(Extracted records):
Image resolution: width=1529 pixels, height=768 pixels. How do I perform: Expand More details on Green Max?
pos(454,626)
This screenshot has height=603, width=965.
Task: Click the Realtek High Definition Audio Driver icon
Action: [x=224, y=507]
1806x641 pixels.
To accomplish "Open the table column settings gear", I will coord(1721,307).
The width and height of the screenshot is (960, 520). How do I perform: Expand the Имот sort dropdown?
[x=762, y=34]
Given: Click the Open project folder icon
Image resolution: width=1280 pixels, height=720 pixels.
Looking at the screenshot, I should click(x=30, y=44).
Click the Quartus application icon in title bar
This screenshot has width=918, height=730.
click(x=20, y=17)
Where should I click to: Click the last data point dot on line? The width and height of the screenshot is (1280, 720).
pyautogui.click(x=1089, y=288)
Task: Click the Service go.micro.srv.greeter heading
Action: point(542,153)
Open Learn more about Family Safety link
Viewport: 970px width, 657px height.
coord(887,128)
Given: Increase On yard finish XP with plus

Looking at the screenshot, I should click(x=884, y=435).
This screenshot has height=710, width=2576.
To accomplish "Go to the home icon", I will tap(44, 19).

(What the task requires): For every line above with the word "Open" in it, make a copy.

(Answer for this exercise):
To accomplish "Open the table column settings gear", I will coord(1721,307).
Given: Click the Open project folder icon
Open Learn more about Family Safety link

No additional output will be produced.